I examine her as if her face will hold the answers. The lashes of her eyes are longer than I might have expected. But even with the smear of blood and oil, I can see the stringy muscles of a fighter and a testament of old scars upon her skin. Too many for her young age. I trace my fingers over the six parallel scars that rake her lower back. Accompanying those scars are two old knife wounds near her heart, a terrible burn on her left arm, and the remnants of an old wound on the left side of her head that claimed the top corner of her ear. I thought of her as a girl when I found her in that cage. But she’s not a girl. She’s a predator in young skin. Who else would go back into that nightmare ship?

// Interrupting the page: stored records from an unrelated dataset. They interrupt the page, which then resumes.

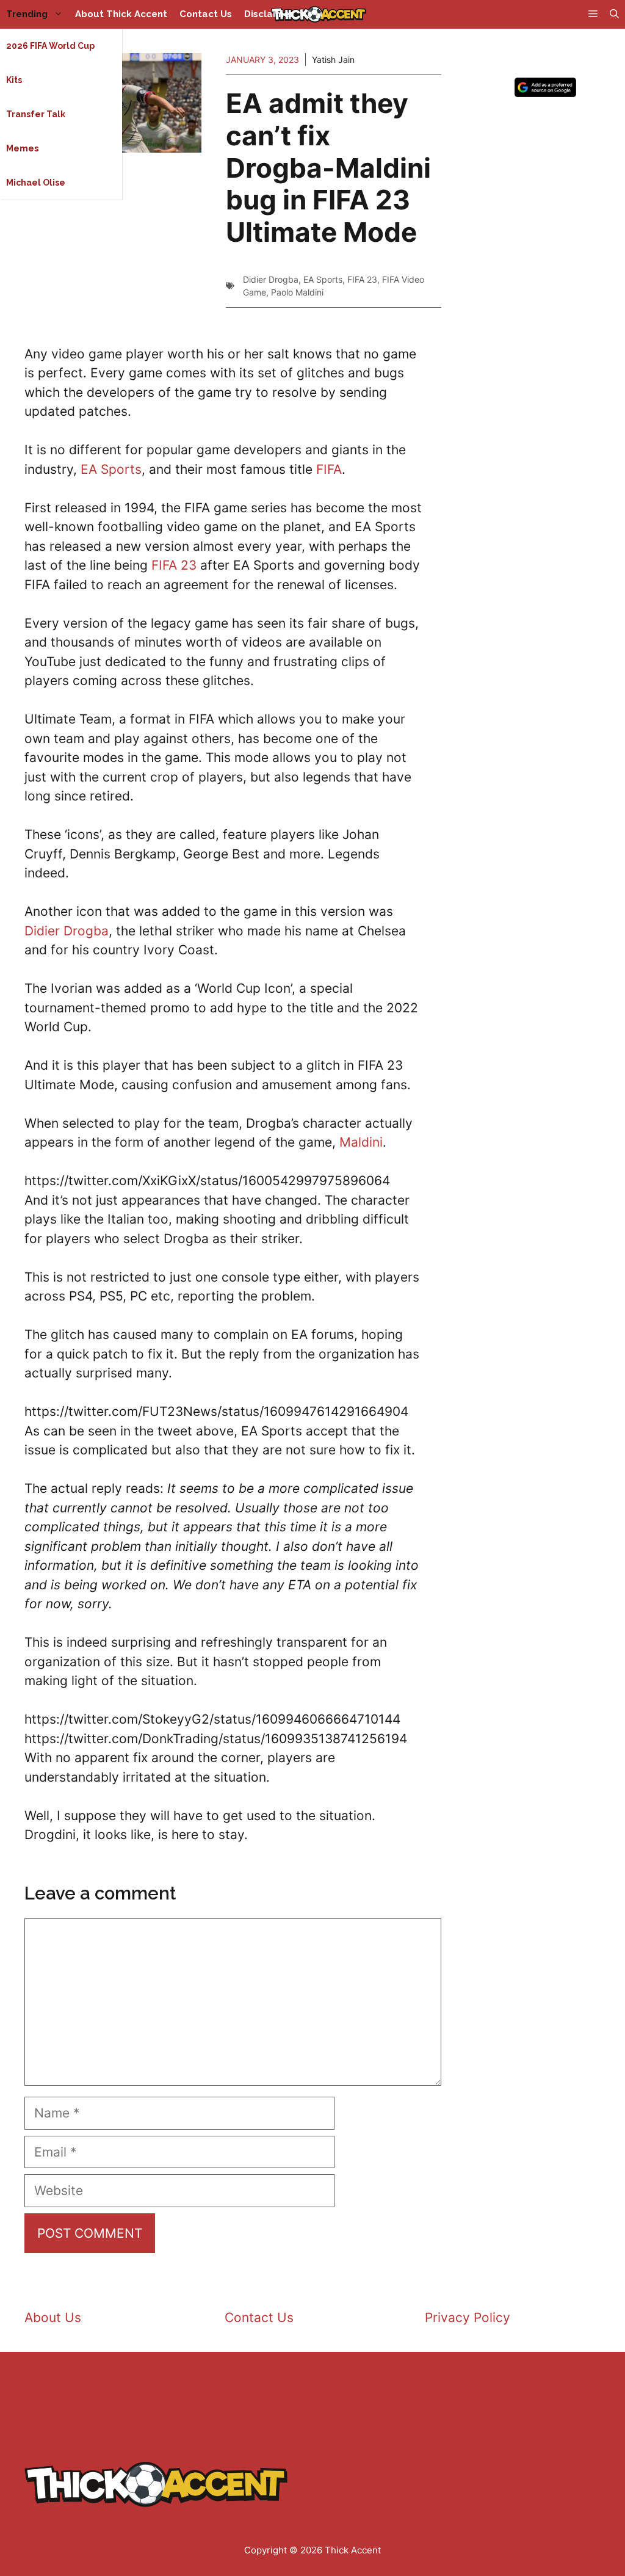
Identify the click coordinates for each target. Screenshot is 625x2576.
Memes (22, 148)
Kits (14, 80)
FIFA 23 (362, 279)
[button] (614, 14)
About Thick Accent (121, 14)
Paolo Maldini (297, 292)
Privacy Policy (467, 2317)
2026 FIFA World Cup (50, 46)
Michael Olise (35, 182)
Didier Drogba (270, 279)
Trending (27, 14)
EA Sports (322, 279)
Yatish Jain (333, 59)
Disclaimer (269, 14)
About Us (52, 2317)
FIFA (329, 469)
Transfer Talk (35, 114)
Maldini (361, 1142)
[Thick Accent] (318, 14)
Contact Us (205, 14)
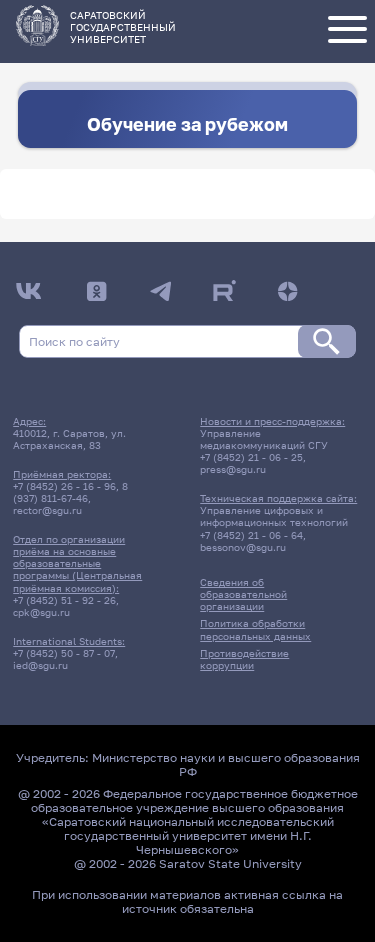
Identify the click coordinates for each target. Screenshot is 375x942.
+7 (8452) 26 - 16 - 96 (64, 486)
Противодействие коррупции (244, 659)
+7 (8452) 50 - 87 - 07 (64, 653)
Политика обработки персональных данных (255, 629)
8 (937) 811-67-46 (70, 492)
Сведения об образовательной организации (243, 594)
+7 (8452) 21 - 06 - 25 (251, 457)
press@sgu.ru (233, 469)
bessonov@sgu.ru (243, 547)
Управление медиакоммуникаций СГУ (264, 439)
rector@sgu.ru (47, 510)
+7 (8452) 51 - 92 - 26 (64, 600)
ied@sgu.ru (40, 665)
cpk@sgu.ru (41, 612)
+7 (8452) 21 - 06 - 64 (251, 535)
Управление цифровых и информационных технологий (274, 516)
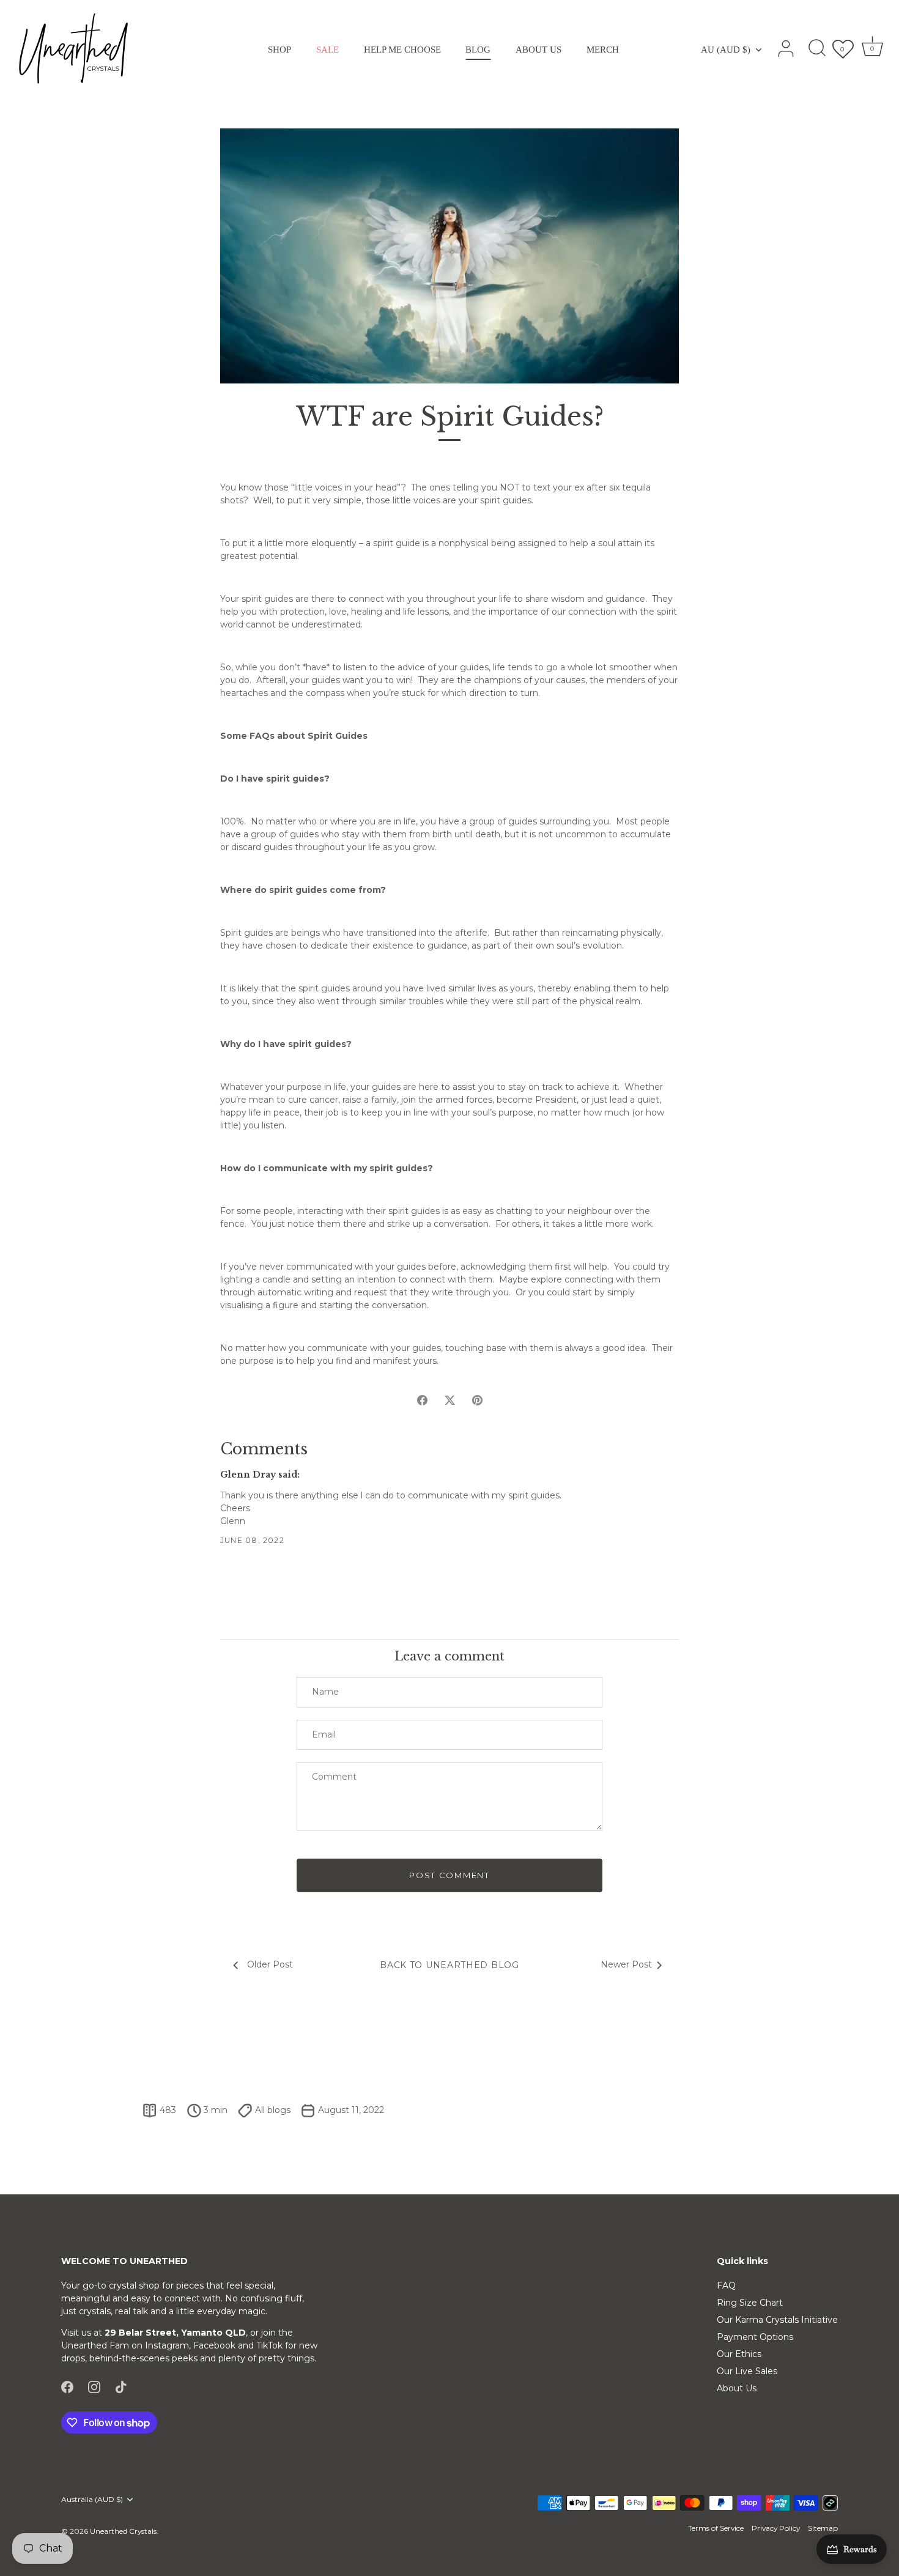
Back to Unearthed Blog (449, 1965)
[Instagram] (94, 2385)
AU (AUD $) (725, 49)
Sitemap (823, 2528)
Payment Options (755, 2336)
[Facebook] (67, 2385)
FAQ (726, 2285)
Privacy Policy (776, 2528)
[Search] (817, 48)
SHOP (279, 49)
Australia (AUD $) (92, 2499)
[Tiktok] (121, 2385)
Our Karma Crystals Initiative (777, 2319)
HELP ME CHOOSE (402, 49)
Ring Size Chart (750, 2302)
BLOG (477, 49)
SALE (327, 49)
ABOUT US (538, 49)
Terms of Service (716, 2528)
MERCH (602, 49)
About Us (737, 2388)
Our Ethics (739, 2353)
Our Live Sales (747, 2371)
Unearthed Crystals (123, 2531)
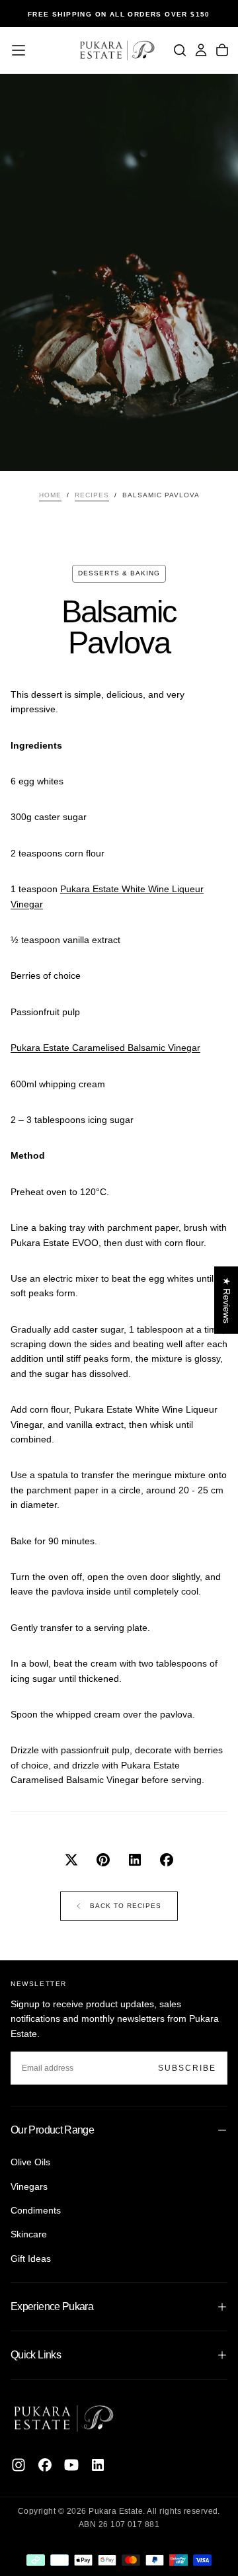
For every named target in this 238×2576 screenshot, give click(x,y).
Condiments (36, 2210)
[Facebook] (45, 2465)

Why did you have to take my razor?

Did she leave something behind? I search her clothes, her body. There’s nothing hidden. No false teeth. But I have a suspicion. I run my hand over her face. The cheekbones are bold and high and covered like the rest of her face with oil. I scrape my nails along her closed eyelids. The false lashes there are well made and applied with some sort of resin. My fingers drift to her right cheek. Dread twists my belly as I feel the skin there give.

I stand up and away.

I know what she is.

I suspected when she stole my razor, and then when her voice broke from the accent of the Palatine. Was she affecting that one? Was it a guise? I pick the corner of the odd patch of skin on her face till a thin layer of resFlesh—the same sort Cassius uses to disguise himself—pulls away from the cheek, revealing what lies beneath. Along her right cheekbone, slashing through the black oil at a cruel angle, is the pale mark of a Peerless Scarred.